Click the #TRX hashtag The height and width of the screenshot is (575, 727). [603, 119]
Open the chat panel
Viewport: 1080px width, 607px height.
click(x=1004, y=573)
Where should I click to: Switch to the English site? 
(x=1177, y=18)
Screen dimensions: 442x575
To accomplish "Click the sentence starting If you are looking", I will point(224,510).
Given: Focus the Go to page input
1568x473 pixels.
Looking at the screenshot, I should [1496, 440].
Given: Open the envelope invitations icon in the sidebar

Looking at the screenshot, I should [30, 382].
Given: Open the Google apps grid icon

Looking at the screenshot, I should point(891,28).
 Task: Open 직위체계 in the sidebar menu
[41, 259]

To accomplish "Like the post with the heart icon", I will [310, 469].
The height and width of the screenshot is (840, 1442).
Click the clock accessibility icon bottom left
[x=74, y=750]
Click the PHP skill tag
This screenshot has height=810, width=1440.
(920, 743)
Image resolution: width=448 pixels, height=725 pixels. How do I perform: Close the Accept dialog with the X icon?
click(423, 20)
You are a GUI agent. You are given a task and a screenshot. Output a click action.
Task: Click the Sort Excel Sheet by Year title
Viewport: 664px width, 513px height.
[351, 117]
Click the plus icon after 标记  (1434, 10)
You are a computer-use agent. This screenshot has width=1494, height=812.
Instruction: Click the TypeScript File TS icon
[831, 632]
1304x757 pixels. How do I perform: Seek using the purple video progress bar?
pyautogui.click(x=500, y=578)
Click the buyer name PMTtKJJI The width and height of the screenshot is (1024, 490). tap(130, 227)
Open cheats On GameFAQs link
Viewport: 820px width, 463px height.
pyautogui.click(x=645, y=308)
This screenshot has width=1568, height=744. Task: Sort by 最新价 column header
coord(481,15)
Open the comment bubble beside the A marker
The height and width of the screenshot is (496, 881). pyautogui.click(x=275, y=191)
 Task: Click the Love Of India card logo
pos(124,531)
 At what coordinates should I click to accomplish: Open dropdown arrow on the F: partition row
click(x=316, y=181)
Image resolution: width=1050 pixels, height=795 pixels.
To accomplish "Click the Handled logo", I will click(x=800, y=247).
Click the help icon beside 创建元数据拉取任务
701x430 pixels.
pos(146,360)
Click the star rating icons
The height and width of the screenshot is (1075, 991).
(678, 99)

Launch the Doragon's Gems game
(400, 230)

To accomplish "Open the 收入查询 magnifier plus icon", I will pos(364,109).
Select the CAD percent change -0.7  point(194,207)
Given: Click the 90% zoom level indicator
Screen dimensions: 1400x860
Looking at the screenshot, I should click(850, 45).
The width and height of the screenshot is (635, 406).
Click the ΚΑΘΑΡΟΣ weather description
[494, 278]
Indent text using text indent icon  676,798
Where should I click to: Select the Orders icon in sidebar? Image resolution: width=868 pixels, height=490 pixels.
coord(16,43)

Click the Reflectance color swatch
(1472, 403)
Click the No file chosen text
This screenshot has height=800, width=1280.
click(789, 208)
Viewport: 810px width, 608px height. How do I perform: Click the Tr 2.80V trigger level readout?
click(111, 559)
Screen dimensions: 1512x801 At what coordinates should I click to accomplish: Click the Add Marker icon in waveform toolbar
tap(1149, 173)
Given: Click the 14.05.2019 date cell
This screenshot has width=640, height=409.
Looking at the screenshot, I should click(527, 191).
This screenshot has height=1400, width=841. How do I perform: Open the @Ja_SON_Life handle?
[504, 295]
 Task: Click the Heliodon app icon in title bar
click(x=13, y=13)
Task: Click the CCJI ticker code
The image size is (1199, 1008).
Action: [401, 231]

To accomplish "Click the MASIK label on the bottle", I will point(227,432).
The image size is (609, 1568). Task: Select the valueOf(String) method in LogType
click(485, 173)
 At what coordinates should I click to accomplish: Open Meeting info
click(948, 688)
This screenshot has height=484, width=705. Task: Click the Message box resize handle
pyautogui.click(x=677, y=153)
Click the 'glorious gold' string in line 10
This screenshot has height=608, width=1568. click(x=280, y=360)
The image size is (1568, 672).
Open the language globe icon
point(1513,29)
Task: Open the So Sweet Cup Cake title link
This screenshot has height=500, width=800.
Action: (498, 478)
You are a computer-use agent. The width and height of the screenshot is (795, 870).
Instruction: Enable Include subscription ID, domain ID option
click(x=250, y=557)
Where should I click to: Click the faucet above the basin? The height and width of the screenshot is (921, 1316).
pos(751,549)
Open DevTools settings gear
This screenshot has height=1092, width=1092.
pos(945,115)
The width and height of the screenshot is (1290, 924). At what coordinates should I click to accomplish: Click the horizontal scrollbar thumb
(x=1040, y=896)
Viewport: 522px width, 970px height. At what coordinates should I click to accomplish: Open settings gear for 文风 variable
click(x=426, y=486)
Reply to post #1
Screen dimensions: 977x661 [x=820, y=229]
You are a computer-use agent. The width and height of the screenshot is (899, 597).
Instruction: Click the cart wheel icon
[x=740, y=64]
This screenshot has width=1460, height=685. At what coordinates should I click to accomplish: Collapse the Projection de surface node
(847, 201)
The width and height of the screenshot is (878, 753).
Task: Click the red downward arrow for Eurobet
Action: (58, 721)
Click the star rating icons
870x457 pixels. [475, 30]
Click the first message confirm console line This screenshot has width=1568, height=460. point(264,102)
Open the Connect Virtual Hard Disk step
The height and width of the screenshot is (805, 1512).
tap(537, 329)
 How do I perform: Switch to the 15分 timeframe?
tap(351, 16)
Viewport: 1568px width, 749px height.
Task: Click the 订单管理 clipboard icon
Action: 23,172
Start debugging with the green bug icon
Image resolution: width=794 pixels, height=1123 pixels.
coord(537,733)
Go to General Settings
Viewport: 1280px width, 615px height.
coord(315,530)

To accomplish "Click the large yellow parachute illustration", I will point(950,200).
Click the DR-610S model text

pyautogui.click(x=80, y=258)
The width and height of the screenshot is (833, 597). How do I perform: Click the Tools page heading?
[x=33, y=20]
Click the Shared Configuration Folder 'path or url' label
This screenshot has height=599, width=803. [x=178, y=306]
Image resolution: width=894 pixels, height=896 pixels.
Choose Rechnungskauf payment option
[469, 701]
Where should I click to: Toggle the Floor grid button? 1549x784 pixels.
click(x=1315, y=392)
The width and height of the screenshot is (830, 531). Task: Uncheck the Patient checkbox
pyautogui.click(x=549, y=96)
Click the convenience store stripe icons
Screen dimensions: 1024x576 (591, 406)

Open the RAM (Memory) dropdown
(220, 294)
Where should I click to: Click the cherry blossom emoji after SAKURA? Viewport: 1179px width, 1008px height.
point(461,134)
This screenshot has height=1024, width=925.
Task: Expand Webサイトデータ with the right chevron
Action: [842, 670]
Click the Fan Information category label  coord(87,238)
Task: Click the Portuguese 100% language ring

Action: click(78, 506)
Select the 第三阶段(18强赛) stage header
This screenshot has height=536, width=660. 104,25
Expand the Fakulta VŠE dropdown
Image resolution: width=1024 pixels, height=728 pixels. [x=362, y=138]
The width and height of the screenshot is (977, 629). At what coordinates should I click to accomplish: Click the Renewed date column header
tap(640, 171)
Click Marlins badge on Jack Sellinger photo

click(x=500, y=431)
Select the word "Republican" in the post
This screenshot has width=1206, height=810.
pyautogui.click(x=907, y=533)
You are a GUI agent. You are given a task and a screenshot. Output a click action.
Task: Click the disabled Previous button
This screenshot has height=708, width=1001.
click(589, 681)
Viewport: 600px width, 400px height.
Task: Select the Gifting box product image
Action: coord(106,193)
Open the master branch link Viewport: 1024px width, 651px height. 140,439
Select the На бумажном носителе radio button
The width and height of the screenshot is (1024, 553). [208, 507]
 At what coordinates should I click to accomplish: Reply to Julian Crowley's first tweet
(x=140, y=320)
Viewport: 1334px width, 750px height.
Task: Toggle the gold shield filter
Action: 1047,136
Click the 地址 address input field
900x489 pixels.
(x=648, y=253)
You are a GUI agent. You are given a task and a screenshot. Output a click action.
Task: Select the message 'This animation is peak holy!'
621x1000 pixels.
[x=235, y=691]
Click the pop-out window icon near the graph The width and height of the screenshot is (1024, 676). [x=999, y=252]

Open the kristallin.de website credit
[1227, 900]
+ + + +
### ACTIVITY
Pull from the data each line where the string "plus" turns up.

### ANSWER TO THE PROBLEM
Click the plus icon after 标记  (1434, 10)
To accomplish "Open the 收入查询 magnifier plus icon", I will pos(364,109).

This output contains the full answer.